Adventures with water, clay soil and many stones
That project finally complete!
Squared up with the new soil mixture
Clay soil starts to dry a bit.
This is how the low spot looked in the first place.
It was 1992 and we were looking for a home lot on a lake. As a native of Minnesota, I yearned for a lake view, and we finally found the right place in northern Scott County.
It is a corner lot with a spacious yard, but in 1992 it was covered in weeds. Our first foray into the space was with our 2-year-old toddler daughter and an 18-inch lawn mower. It took hours to mow down the weeds.
After the house was finished in February 1993, I came up with main garden plans. A space out front would be the start, but I was in for a shock. The nice black soil we enjoyed in our Davenport gardens was not available at the new place. Instead we faced working in hard clay soil.
As reported several times by Alma Gaul of the Quad-City Times, homebuilders routinely remove the black soil during the building process and sell it elsewhere. Homeowners are left with the non-porous and horrible clay soil for the lawn and gardens.
A smart gardener suggested I simply get rid of the hard clay. "That's what I do," she said. In the 25-plus years we've lived here, we hauled away clay soil or buried it under a load of good black dirt that we purchased for this purpose.
The only clay soil I could find this year was in a low point of our patio area. This location is filled with small 'cobbie' stones that sit upon landscape fabric that needed to be replaced. The record rainfall this year meant this low spot collected an enormous amount of water. The project took several weeks:
1. In May, I started to remove the water collected. An estimated 75 gallons of water was ultimately hauled in buckets well away from the patio.
2. Several recent days were sunny and dry. I let the hard clay soil bake as much as possible in the sunshine.
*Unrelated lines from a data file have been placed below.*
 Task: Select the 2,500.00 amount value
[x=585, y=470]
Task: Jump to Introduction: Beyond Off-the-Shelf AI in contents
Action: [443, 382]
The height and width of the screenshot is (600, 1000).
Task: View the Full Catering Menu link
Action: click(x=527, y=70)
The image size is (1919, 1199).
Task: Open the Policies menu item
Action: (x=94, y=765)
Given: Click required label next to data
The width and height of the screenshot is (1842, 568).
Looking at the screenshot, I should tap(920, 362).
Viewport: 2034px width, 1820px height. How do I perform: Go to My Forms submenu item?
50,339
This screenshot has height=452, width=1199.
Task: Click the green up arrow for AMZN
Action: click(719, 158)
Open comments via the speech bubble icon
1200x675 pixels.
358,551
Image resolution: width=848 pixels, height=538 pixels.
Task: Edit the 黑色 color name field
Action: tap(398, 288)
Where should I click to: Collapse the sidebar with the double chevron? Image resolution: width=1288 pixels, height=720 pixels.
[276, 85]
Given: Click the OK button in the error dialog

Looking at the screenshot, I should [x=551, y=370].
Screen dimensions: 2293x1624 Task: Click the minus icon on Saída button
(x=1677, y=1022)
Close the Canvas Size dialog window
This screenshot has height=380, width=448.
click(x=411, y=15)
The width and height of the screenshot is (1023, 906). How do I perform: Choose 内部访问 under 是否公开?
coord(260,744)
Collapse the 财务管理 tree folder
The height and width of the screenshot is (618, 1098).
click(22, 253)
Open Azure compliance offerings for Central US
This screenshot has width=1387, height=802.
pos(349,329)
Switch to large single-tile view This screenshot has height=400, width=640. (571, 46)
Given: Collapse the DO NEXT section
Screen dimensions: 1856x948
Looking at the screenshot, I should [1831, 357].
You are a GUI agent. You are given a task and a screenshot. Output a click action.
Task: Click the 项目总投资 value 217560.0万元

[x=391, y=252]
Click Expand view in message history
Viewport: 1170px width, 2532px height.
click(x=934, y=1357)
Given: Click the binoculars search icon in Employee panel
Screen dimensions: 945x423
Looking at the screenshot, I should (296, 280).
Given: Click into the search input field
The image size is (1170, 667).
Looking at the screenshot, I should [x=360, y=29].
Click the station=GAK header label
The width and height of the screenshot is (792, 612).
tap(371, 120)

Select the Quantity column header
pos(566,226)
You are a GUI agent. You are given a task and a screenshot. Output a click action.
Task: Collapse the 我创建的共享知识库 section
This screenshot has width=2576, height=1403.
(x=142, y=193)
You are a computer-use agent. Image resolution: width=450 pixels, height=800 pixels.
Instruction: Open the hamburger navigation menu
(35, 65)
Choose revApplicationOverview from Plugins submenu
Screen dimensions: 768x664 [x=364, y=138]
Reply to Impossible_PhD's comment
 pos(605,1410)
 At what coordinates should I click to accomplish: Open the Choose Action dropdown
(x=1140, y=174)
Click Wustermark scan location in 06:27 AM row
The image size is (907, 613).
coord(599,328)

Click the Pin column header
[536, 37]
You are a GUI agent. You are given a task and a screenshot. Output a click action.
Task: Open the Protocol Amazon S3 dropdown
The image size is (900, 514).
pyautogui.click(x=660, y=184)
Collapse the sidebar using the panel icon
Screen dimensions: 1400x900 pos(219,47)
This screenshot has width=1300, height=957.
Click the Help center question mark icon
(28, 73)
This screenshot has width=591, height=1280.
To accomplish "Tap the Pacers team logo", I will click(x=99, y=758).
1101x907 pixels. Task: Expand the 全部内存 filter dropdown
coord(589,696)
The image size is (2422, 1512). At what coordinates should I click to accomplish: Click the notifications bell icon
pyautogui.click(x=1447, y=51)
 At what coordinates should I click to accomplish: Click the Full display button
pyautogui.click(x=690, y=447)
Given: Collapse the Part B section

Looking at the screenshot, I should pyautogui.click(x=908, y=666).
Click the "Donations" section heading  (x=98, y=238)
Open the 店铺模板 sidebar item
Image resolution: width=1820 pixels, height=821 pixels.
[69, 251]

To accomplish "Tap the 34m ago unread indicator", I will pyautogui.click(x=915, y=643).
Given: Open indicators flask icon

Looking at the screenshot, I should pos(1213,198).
3. Last week, I dug up several inches of the still damp and sticky clay soil and hauled it away.
4. I replaced that clay soil with a concoction of black soil, vermiculite, perlite, and peat moss. This I mixed up in the wheelbarrow and poured in the space. I covered it with new landscape fabric and piled in the cobbie rocks, one by one.
Clay soil might be amended by such items as perlite and vermiculite, according to garden experts. The peat moss will work in the short term, I have learned, so this exercise might have to be repeated in a few years.
It looks nice again. This area also happens to be located below bird feeders we stock in the wintertime, so it collects remains of the seed we use. Now it is all cleaned up.
The hope is the new soil mixture below the rocks will soak up water a little better than that hard clay, which is possibly the worst water collector known to gardeners.